■ Source ■
══════
Je cite l’un des passages du livre :
The sprint is GV’s unique five-day process for answering crucial questions trough prototyping and testing ideas with customers
Vous avez compris ! Non ? Bon ok je vous la fait en français :
Le sprint design est le processus de 5 jours conçu par Google Ventures pour répondre à des questions cruciales en testant des idées et des prototypes avec leurs clients.
Le sprint est un process étalé sur une semaine dont les acteurs sont des membres de GV mais aussi les clients : tout le monde y participe.
Il n’est pas là pour résoudre tous les soucis de la startup, mais sert à isoler un ou plusieurs problèmes majeurs, émettre des idées et les tester afin de valider rapidement l’hypothèse initiale.
Voici un résumé du déroulé sur 5 jours :
- Lundi : Comprendre le process actuel de la startup, émettre des problèmes et se focaliser sur le problème le plus important
- Mardi : Trouver le maximum possible de solutions, créer des scénarii
- Mercredi : Prendre des décisions difficiles et transformer les idées en hypothèses faciles à tester
- Jeudi : Conception du prototype
- Vendredi : Tester le prototype sur des humains et en tirer les conclusions
Alors bien entendu le prototype à tester sera loin du produit final, mais on parle là de tester une hypothèse et non pas produire une solution technique complète.
Pour réaliser un sprint, il faudra réunir une équipe polyvalente : des gens de chez vous (un expert en design/ergonomie, un expert en code par exemple) mais également des experts de chez le client : le patron (qui porte la vision du projet), le gars qui s’occupe de la relation client (qui est au plus près d’eux et sera le plus susceptible de les comprendre), le gars du marketing (qui comprend bien les enjeux financiers). C’est important dans un sprint de réunir une équipe de choc comme celle-ci.
Le sprint peut servir dans beaucoup de cas. Bien souvent le client apporte le brief d’un projet. Parfois il apporte même un cahier des charges. Attention ! Le cahier des charges est un document qui doit être réalisé sous l’expertise du client et du prestataire en même temps. Un client tentant de faire seul son cahier des charges finira bien souvent par sortir un torchon inexploitable. Et vous allez au devant du danger en l’acceptant en l’état.
En partant d’un brief, vous allez tout de suite détecter des problématiques, surtout si le projet est complexe. De là on tombe sur un souci bien connu : le client va demander tout de suite une estimation, ce qui est impossible à donner , même à la louche.
C’est ici qu’il faut un sprint, pour réfléchir aux problèmes, trouver le plus urgent, établir des solutions, et créer un prototype rapidement.
Là vous allez me dire : ça ressemble à du Lean ! Effectivement : les deux techniques sont complémentaires et utilisées ensemble, elles peuvent apporter de très bons résultats.
- Le lean concerne le découpage de la construction du produit en plusieurs petites parties plus facile à estimer financièrement et à réaliser.
- Le sprint vient se focaliser sur une seule problématique et a pour but de tester une solution rapidement sans conception
C’est pour cela que l’on peut très bien allier les 2. Pas de problématique en vue : on développe en lean. Lorsqu’une problématique se pose : on lâche les claviers et on réfléchit lors d’un sprint.
══════
■ Actions à mener ■
#1 Transcrivez le passage du texte sur le sprint design qui commence par « C’est ici qu’il » et se poursuit jusqu'à « et à réaliser. ».
#2 Reprenez la rédaction du texte sur le sprint design à la suite de sa dernière phrase.

■ Données affichées ■
══════
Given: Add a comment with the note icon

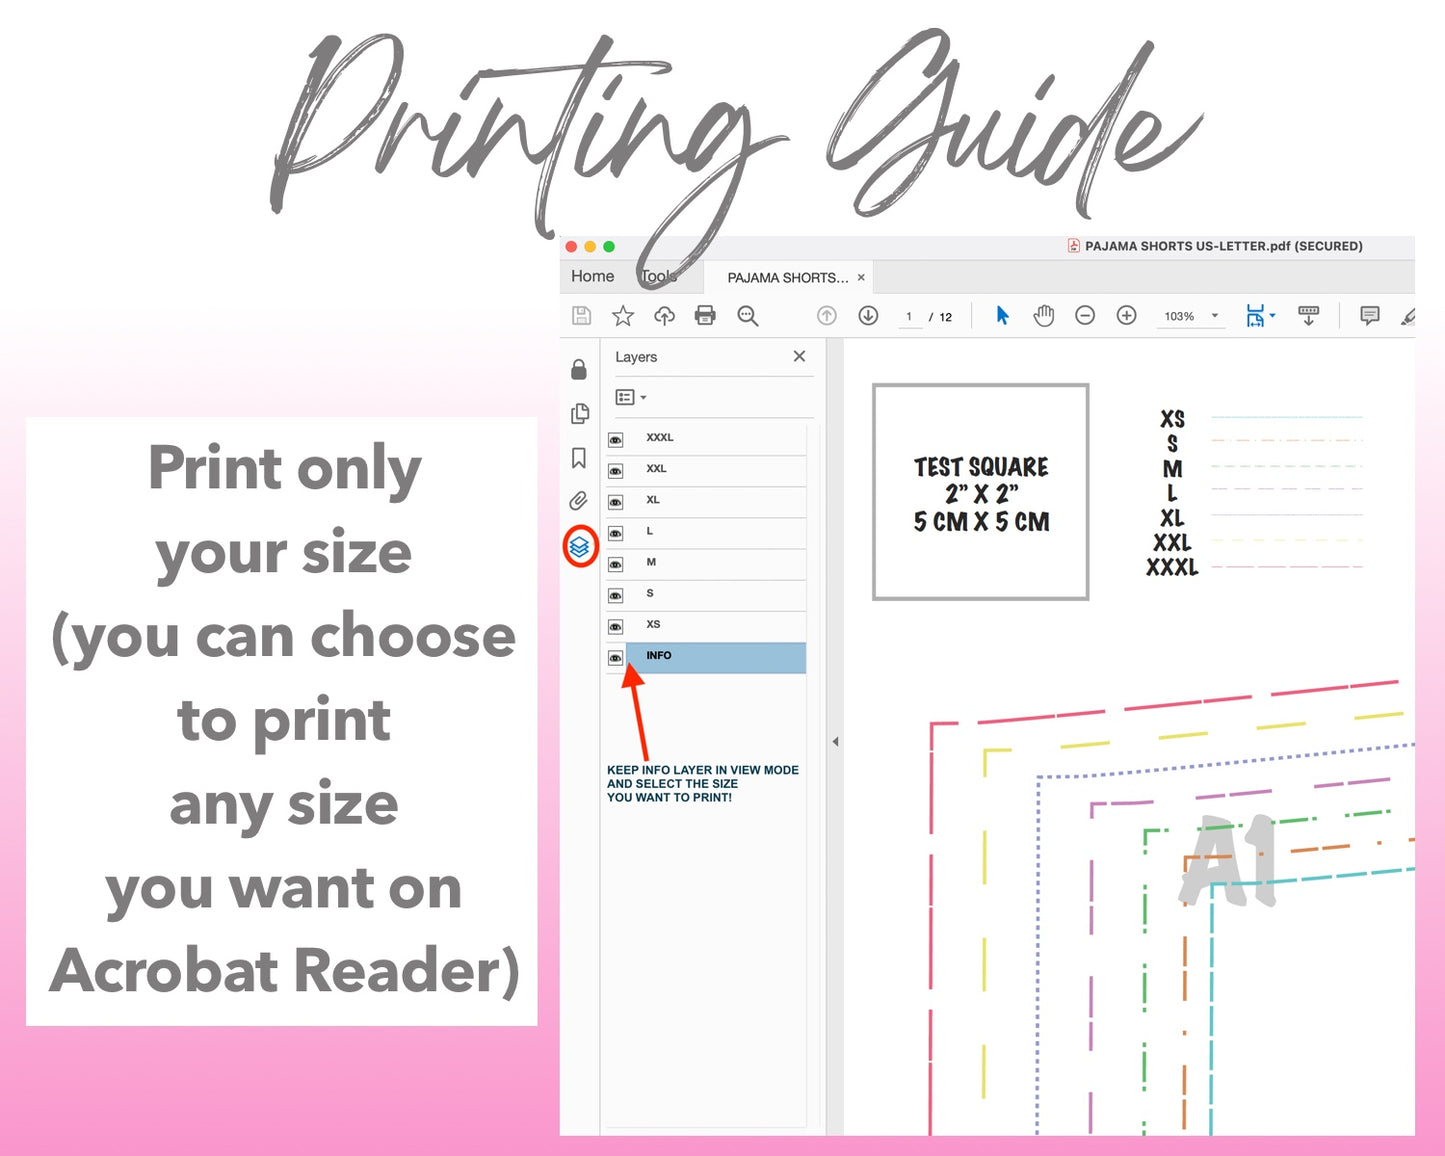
══════
■ Résultats finaux ■
#1
C’est ici qu’il faut un sprint, pour réfléchir aux problèmes, trouver le plus urgent, établir des solutions, et créer un prototype rapidement.
Là vous allez me dire : ça ressemble à du Lean ! Effectivement : les deux techniques sont complémentaires et utilisées ensemble, elles peuvent apporter de très bons résultats.
- Le lean concerne le découpage de la construction du produit en plusieurs petites parties plus facile à estimer financièrement et à réaliser.

#2
Vite fait, bien fait !
Un process de conception habituel et convention se présente en 4 étapes :
- On réfléchit à une idée
- On construit le produit
- On le lance
- On apprend et on améliore
Il faut voir le design sprint comme un raccourci : On part d’une idée (1) et on va essayer d’en apprendre (4) le plus sans construire et sans même lancer le produit (2 et 3) afin de valider des hypothèses avant de lancer de grands chantiers.
Je peux vous dire que de nombreuses sociétés auraient économisé beaucoup d’argent si elles avaient pris le temps d’appliquer cette méthode.
Pour quels types de projets ?
Alors qu’on se le dise : cette méthode ne sera pas adaptée à tout projet. Mais généralement c’est plutôt simple : si un client vient vous voir avec un projet un peu complexe, ou avec une idée bonne mais quelques questions sur comment la mettre en oeuvre correctement, alors le Sprint est adapté.
Google Venture a utilisé cette technique avec de nombreuses startups dont des très connues comme Nest et sur des problématiques très variées :
- La viabilité d’un projet
- L’efficacité d’un tunnel d’achat d’un site web
- La première mouture d’une application mobile
- La création d’une nouvelle fonctionnalité
- Définir une stratégie marketing…
Ils ont notamment fait un sprint avec la société Savioke, qui construit un robot destiné à faire des livraisons dans des hôtels. La problématique était de rendre l’expérience cool sans être bizarre (au niveau de l’interaction homme machine). Une expérience trop bizarre aurait pu être un facteur suffisant pour détruire le projet. C’est donc cette problématique qui a été visée pendant le sprint.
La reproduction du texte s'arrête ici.